A south-facing brick or concrete wall will heat up from the sun and slowly release that heat later. That may help grapes grow better if they were planted on a trellis next to the brick wall. Similarly, it would create a "micro climate" for other plants (e.g., those peppers) that specifically like the warmer conditions.

While I haven't done "hot house" tomatoes (yet), the local PYO (pick your own) farm we frequent does this and the tomatoes are much farther along than mine which are started under the lights in the garage and moved outside later. Their greenhouses create a very warm environment that causes those tomatoes (and a few other plants) to thrive.

In my hoop house, I position a mylar sheet along the inside of the hoops on the north side to reflect light back at my plants within. The sun never shines inward from the north side (since I'm at 37 degrees North) and so I don't block any direct sunlight by doing this. Instead, it uses that light which would otherwise pass through the north side plastic. That's the theory anyway.

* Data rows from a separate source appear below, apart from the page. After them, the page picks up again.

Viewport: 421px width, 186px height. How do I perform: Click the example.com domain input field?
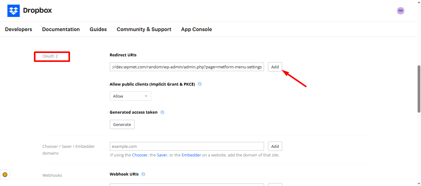tap(187, 146)
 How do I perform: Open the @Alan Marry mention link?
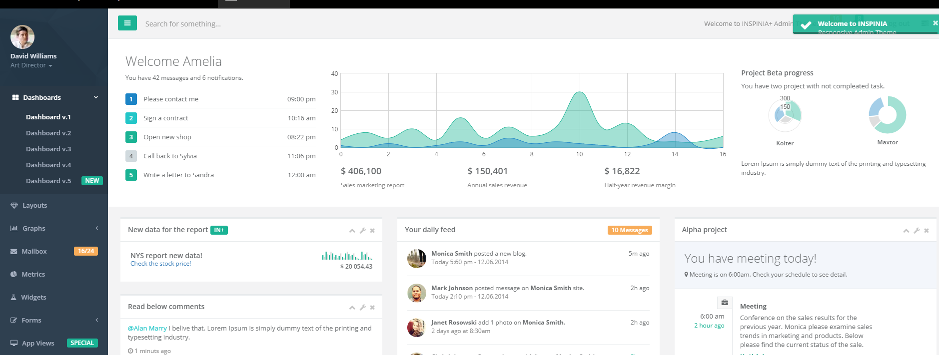147,328

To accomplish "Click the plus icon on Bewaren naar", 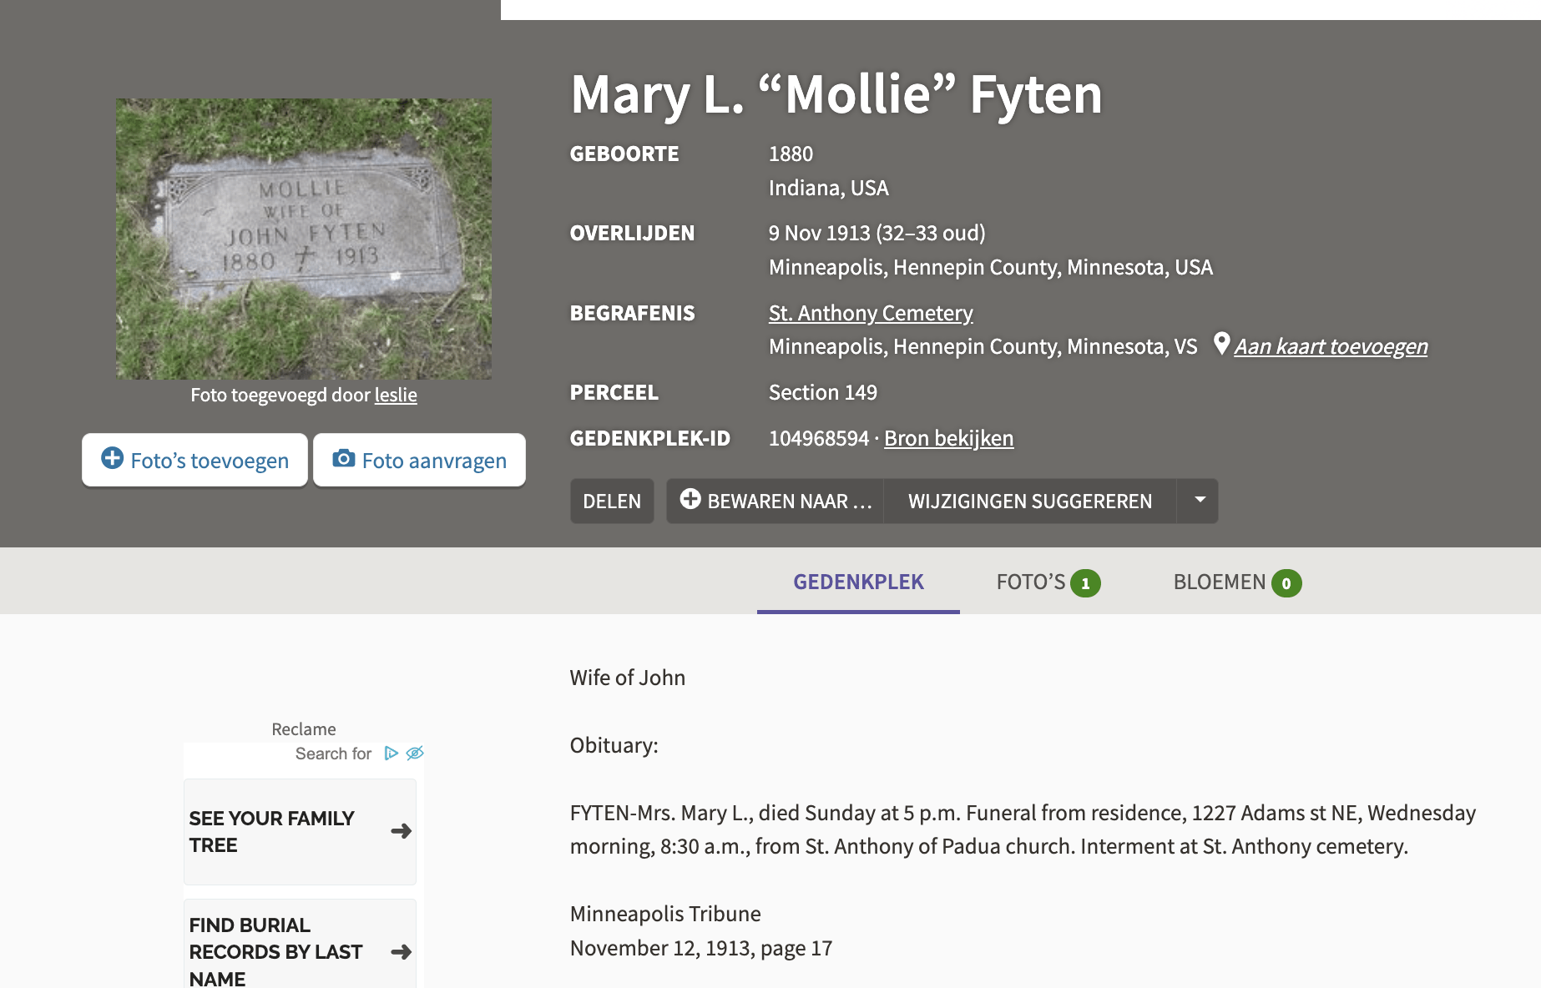I will [690, 499].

Here in VA we have (generally) sunny, warm summers that are great for growing peppers and other heat-loving plants. In an environment where things are cooler, containing some of that solar energy helps to effectively push the "hardiness zone" southward - I think Europe has hardiness zones like we do in the States. So trapping some of that heat in a plastic tunnel can help to improve conditions for heat-loving plants.

Of course, when you are using a plastic tunnel you've got to be aware of overheating and conditions being too dry (due to rain water being blocked), but that is manageable.

One other thing - in my hoop house I have black weed fabric on the floor which helps to warm the soil under it. That definitely helps.

Just some numbers - and while you're not specifically asking about winter planting in a greenhouse or hoop house, I think it might be useful info: on average my winter nighttime temperatures were 5-12 degrees F warmer than the outside ambient temperature. My soil temperature inside the hoop house never got below the mid-40's despite the fact that we had lots of near-zero F nights. Daytime temperatures would be 15 degrees warmer on overcast days on average and 35-40 degrees warmer during the day. On one sunny day when it didn't make it out of the 20's degrees outside, it was a balmy 68 degrees inside. Certain plants loved that.

Anyhow, enough rambling. Containment of the warmer air and thermal mass such as bricks and stones help create warmer conditions. Even in the summer, hoops can be used to heat things up. It just requires close monitoring of the temperature and moisture levels.